◆ **What is expected**
The response must contain each line of the material that holds "agent".

◆ **Dataset entries**
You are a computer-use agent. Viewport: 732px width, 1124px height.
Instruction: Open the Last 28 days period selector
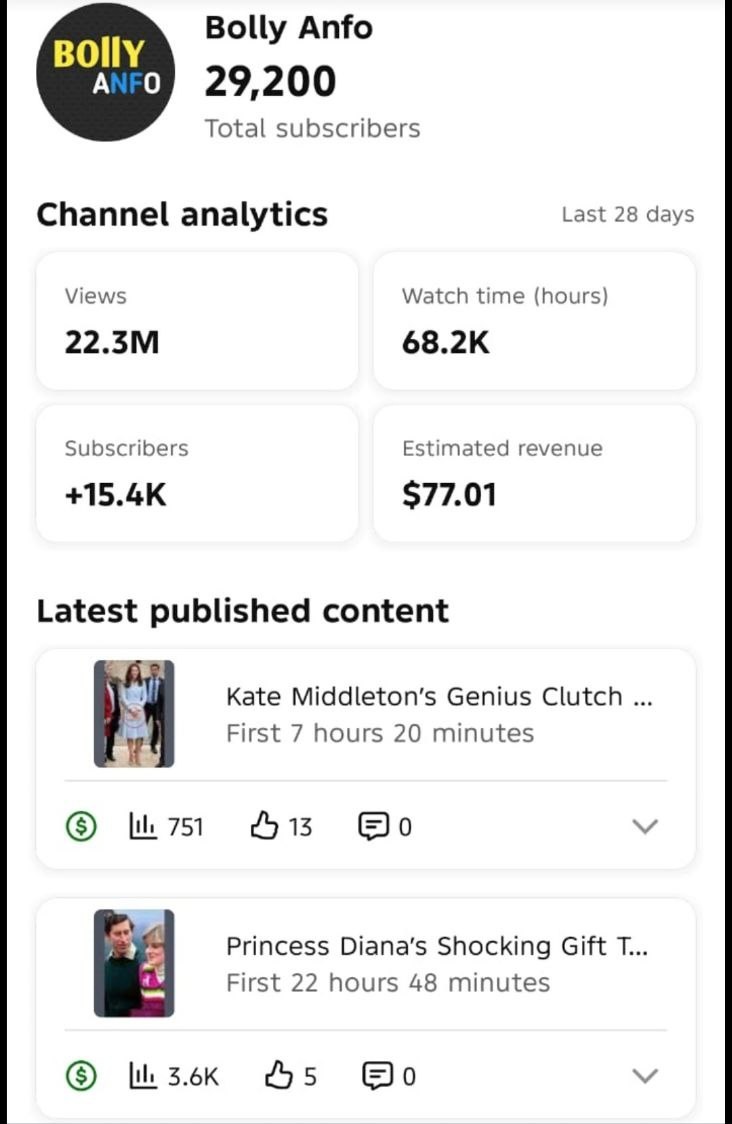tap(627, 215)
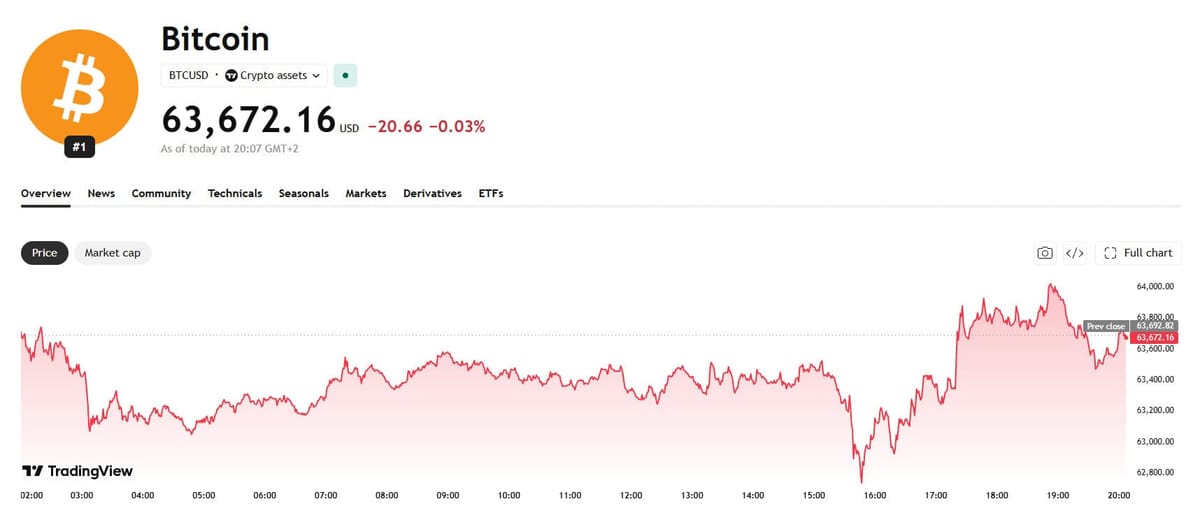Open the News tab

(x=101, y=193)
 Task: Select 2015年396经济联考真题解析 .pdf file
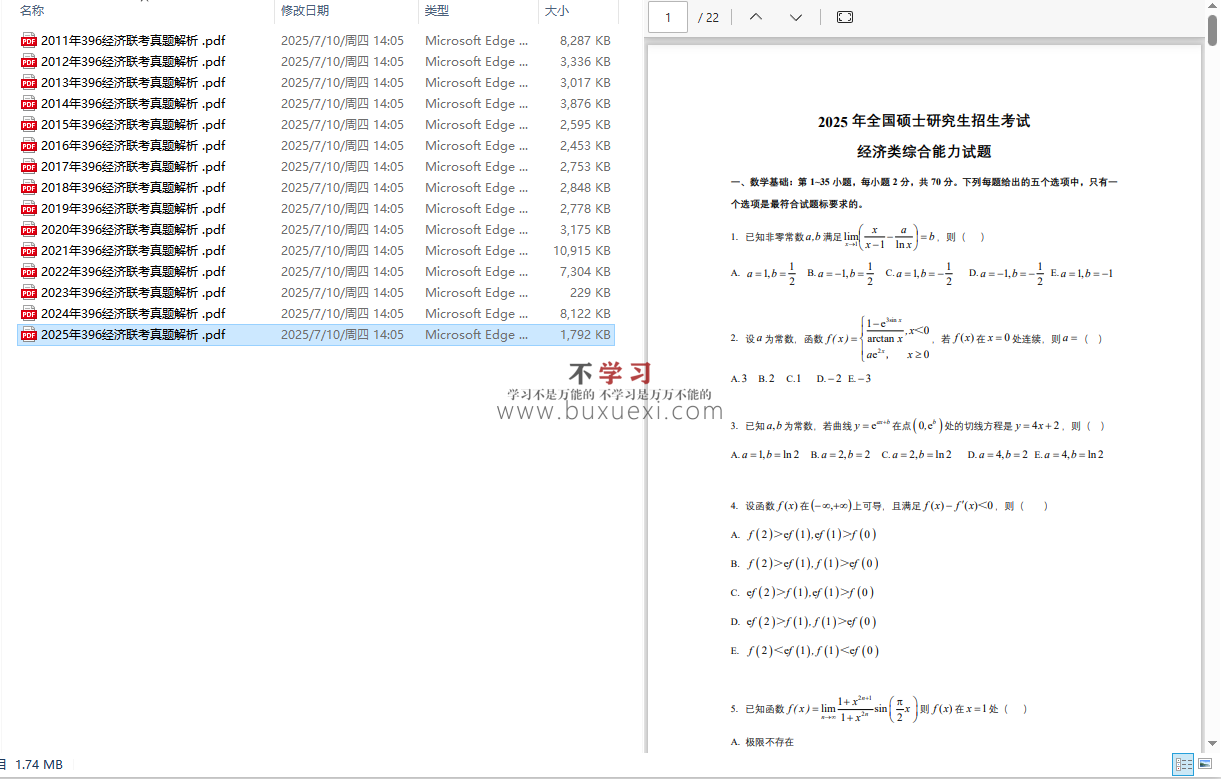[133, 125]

...

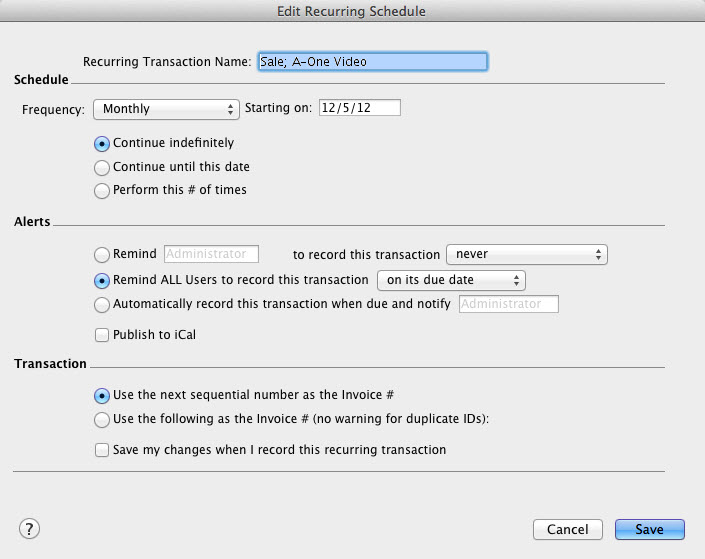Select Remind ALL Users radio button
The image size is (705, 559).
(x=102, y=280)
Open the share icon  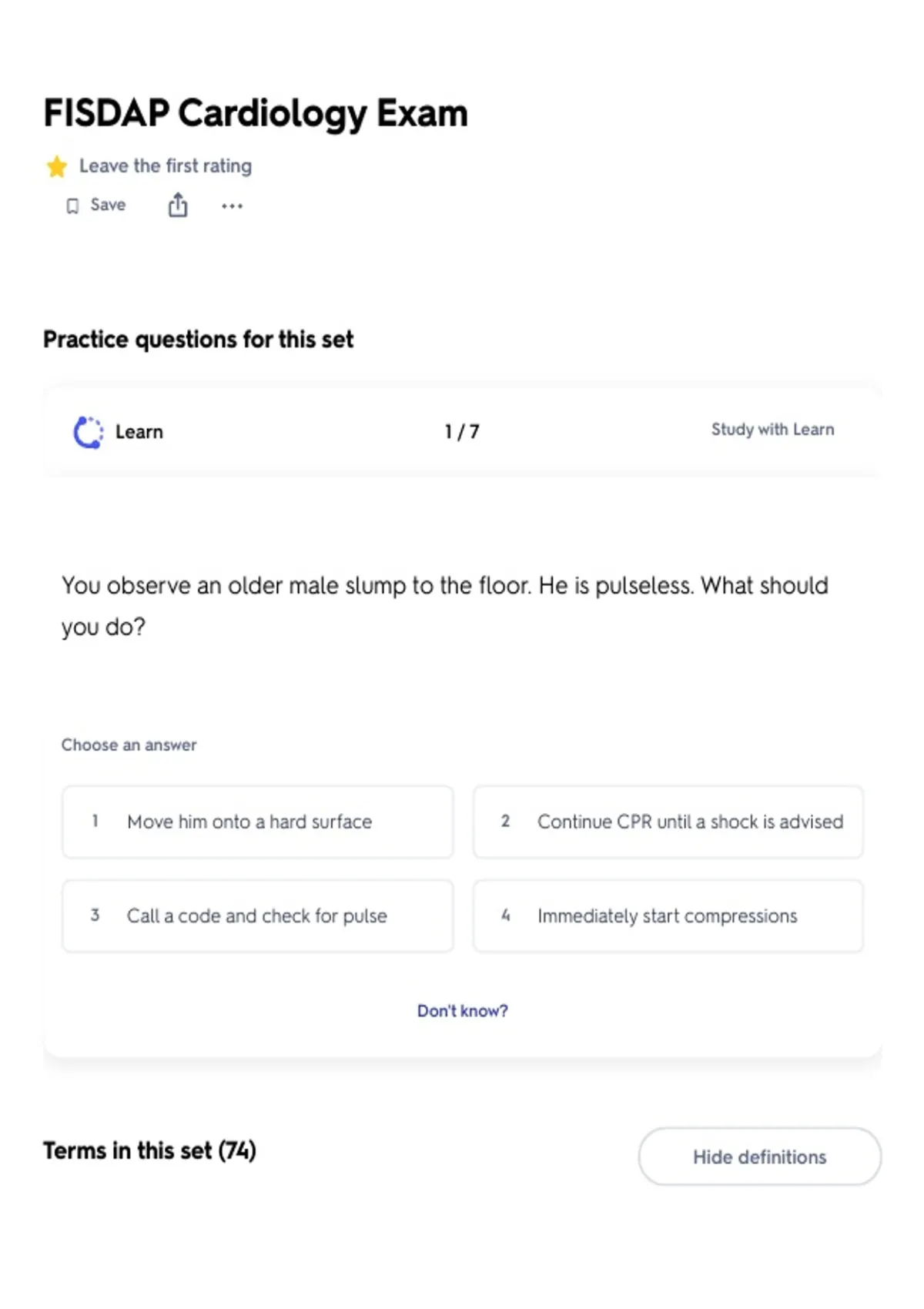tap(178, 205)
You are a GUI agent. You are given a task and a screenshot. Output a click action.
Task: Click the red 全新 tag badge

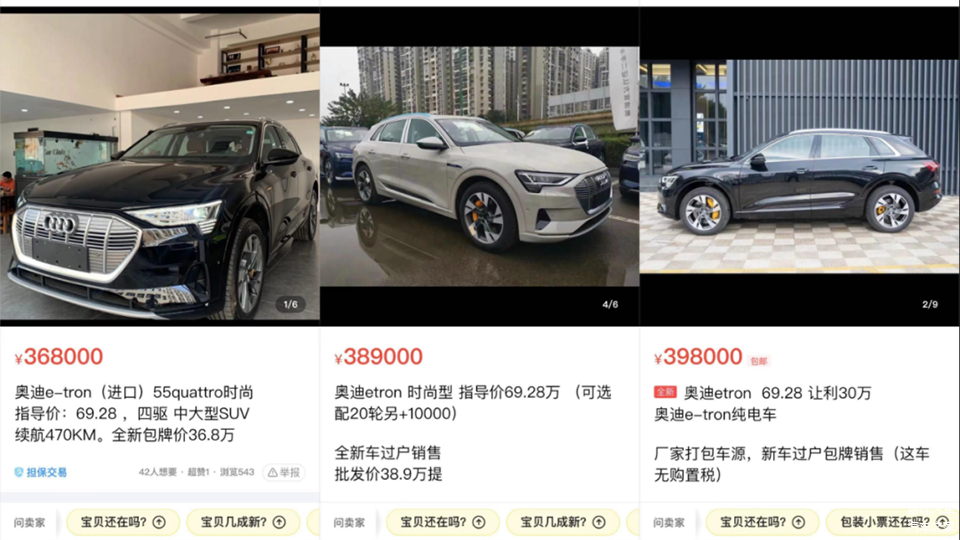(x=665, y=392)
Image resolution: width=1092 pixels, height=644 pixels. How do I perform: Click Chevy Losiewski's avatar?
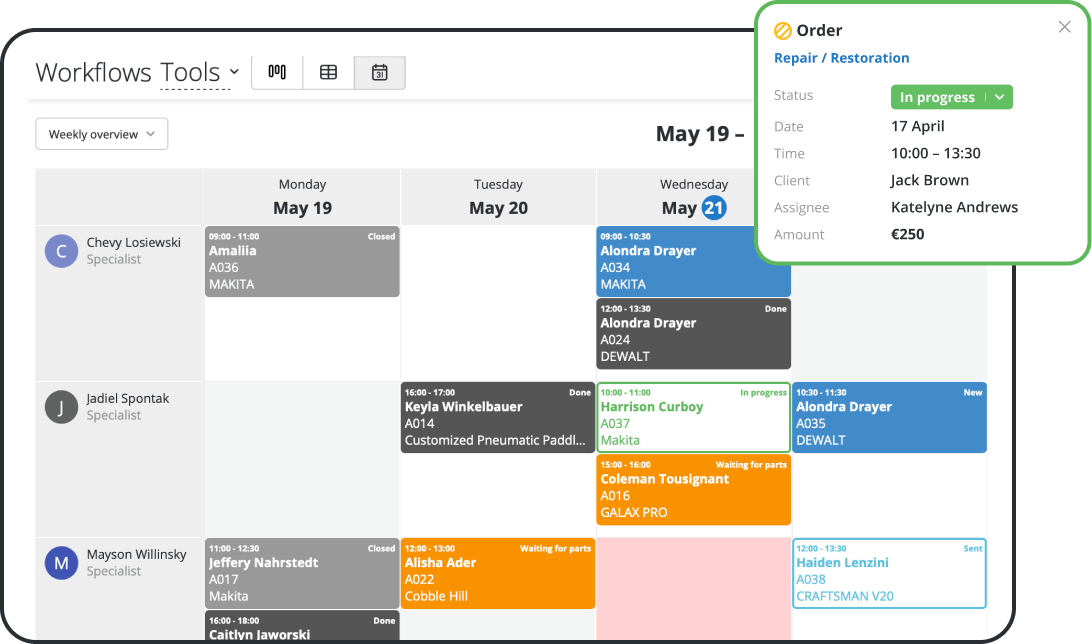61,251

◆ **Response to the exercise**
You are a computer-use agent. Viewport: 732px width, 1124px height.
You are a GUI agent. You are given a task and a screenshot. Output a click action.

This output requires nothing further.